I first want to start that I really love DTPO. Over the past few months I got to use it more and more and I am surprised every now and then about the features covered in this app. This is for me now the most used app.
There is one thing though, were I am struggling with and that is the concordance for pdf files. I have some files which show in the concordance view very long words (see in attached picture of 49 characters). In the second picture you can see the the corresponding text in the pdf file. It is shown here that the “word” consists of 11 different words. This is not a single occurrence as you can see from the picture. It happens for a lot of pdf files.
I have come up with a workaround which needs some manual interaction but leads to better results overall for search and concordance view. Here is my process:
- I am dealing with long ebook files in pdf format.
- extracting the content and index pages
- run a python program to extract the useful words from the text (remove stop words and do some other stuff to improve quality)

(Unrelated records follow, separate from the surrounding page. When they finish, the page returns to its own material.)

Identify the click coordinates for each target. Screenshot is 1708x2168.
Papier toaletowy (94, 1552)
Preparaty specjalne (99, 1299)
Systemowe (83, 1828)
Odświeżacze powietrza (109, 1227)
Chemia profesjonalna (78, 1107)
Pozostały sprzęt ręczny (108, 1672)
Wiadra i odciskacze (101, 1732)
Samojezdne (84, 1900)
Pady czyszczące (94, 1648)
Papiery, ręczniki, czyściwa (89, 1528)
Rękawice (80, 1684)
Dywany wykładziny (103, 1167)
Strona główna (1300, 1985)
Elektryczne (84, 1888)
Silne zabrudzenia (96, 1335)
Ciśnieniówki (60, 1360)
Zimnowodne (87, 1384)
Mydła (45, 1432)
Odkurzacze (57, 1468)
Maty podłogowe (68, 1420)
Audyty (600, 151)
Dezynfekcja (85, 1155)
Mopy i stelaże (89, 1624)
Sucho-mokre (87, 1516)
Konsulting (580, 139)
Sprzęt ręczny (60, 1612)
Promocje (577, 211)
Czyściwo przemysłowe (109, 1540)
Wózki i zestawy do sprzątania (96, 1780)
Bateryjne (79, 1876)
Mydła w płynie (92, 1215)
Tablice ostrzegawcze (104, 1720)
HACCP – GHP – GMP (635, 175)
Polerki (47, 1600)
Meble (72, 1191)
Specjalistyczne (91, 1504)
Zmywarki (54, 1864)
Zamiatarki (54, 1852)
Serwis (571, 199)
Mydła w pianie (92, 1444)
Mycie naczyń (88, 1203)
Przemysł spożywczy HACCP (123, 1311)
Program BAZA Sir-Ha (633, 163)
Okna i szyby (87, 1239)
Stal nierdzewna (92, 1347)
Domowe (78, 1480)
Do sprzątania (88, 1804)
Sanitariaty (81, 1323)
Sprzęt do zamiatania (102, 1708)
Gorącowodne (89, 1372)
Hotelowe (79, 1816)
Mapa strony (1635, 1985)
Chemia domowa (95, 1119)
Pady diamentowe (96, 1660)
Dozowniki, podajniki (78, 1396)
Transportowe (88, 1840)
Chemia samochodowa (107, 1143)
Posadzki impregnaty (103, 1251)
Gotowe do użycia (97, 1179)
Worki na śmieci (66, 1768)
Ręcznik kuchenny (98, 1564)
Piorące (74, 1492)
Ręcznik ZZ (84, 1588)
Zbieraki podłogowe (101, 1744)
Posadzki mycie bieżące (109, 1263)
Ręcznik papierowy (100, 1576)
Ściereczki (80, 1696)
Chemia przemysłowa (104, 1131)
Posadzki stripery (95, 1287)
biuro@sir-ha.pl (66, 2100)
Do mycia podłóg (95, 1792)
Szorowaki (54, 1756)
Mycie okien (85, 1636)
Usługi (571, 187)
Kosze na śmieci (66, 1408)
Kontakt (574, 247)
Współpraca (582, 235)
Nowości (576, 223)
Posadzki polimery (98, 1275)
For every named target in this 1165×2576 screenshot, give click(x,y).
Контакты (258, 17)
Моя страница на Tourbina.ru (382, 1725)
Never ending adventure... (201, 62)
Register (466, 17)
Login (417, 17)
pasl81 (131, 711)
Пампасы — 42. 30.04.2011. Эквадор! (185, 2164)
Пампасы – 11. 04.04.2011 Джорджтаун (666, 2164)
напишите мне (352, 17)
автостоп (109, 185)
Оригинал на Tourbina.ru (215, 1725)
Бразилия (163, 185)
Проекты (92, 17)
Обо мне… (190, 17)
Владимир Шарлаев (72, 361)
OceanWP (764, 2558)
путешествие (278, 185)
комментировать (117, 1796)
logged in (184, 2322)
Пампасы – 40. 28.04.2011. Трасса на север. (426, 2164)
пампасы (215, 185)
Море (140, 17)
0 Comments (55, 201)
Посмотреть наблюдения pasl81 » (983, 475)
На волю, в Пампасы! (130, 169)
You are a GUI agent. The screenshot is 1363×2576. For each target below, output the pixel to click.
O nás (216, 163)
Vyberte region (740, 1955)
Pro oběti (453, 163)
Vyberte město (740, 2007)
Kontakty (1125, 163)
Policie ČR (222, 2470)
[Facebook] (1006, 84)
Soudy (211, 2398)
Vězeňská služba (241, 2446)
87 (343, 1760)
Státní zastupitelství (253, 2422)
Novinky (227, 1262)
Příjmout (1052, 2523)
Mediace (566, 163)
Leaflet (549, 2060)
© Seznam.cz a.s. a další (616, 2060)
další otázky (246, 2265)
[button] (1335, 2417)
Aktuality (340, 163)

- copy the result of step three into the annotations part of the Annotations and Reminders inspector
- now I can use the annotation files for a single document or a group and work with concordance
The above steps take some time to do but the benefit is high quality data.
My questions are:
- is there a way to improve how DT handles pdf files. Not concatenating words into a single long word
- has anyone ideas to improve my workflow above to create high quality data for concordance
Thanks for reading my post and looking forward for feedback.!